** Opening DATA FOR ANALYSIS block **

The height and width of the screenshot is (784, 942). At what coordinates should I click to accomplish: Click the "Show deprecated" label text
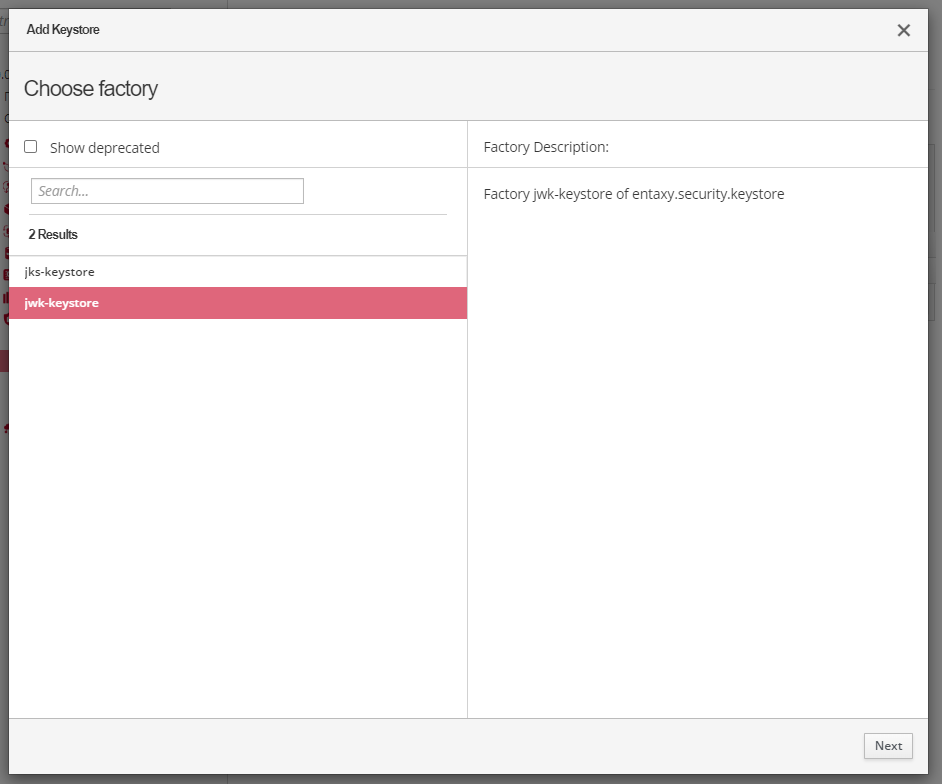point(104,148)
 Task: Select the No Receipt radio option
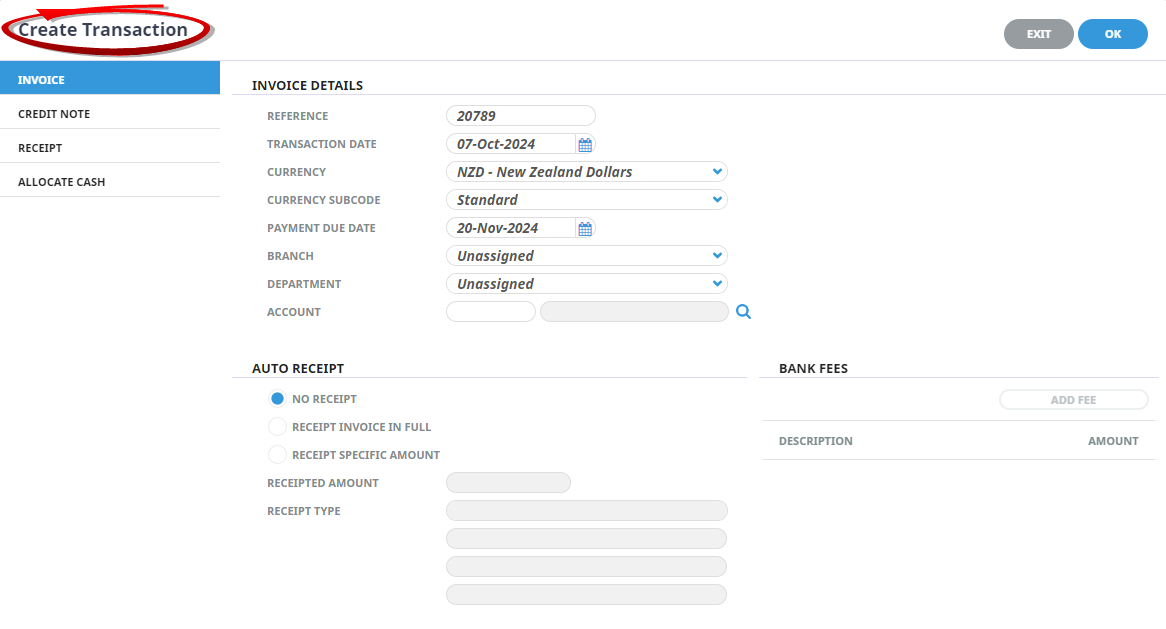click(x=278, y=399)
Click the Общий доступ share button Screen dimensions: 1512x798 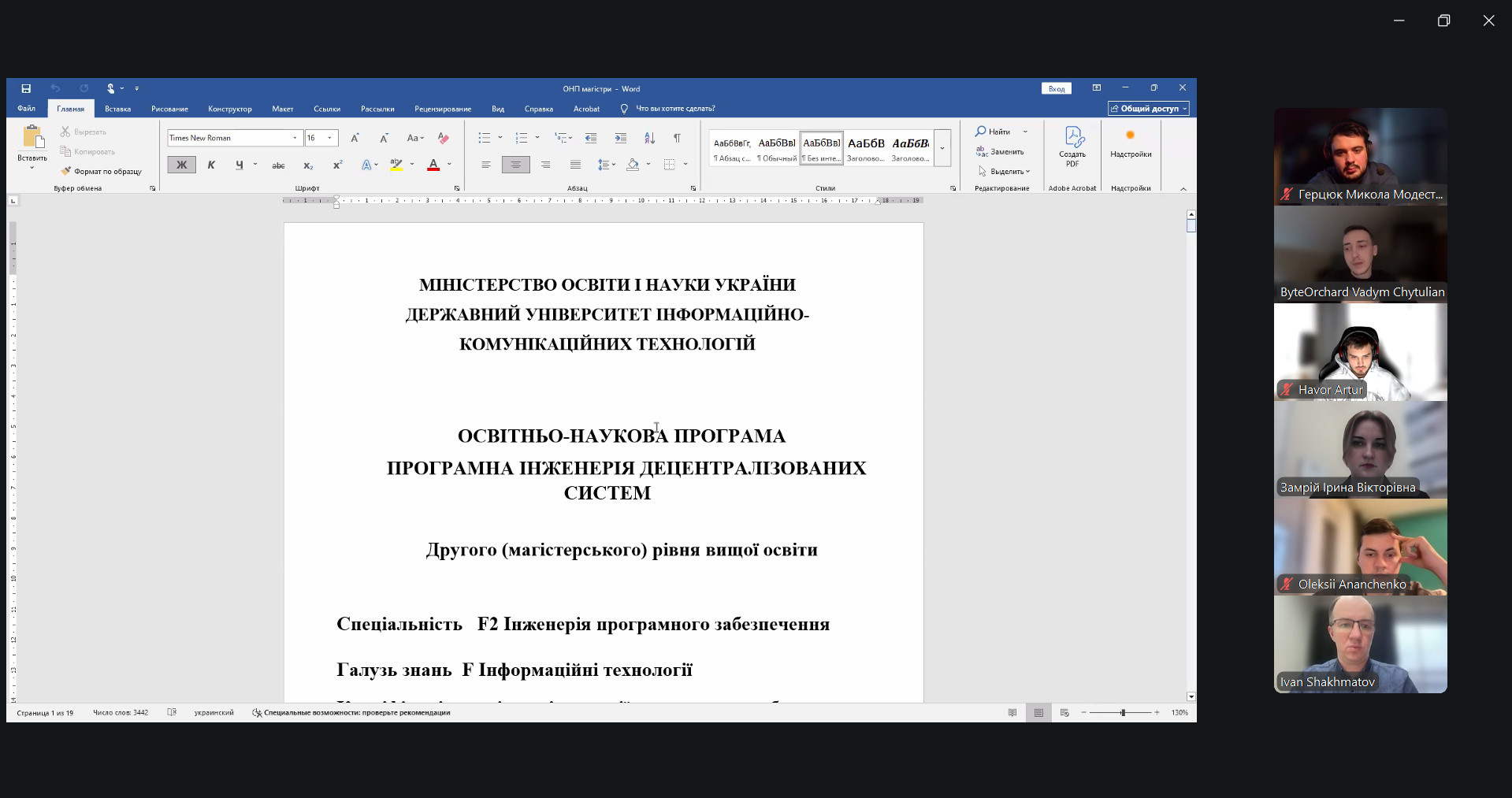(1148, 109)
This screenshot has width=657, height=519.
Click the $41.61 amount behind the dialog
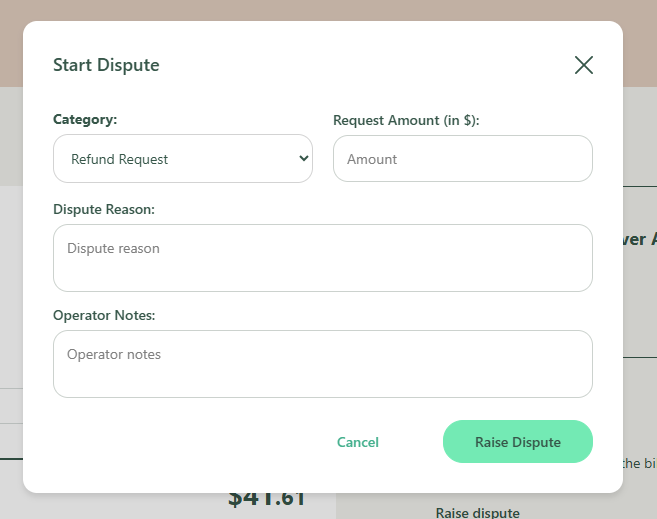(266, 500)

** Closing DATA FOR ANALYSIS block **

## [ABOUT THIS TASK]
Could you copy exactly, and with no pictures, the lines above from the one containing "This screenshot has width=657, height=519." through the last line, both included?

## [REPLY]
This screenshot has width=657, height=519.
Click the $41.61 amount behind the dialog
(266, 500)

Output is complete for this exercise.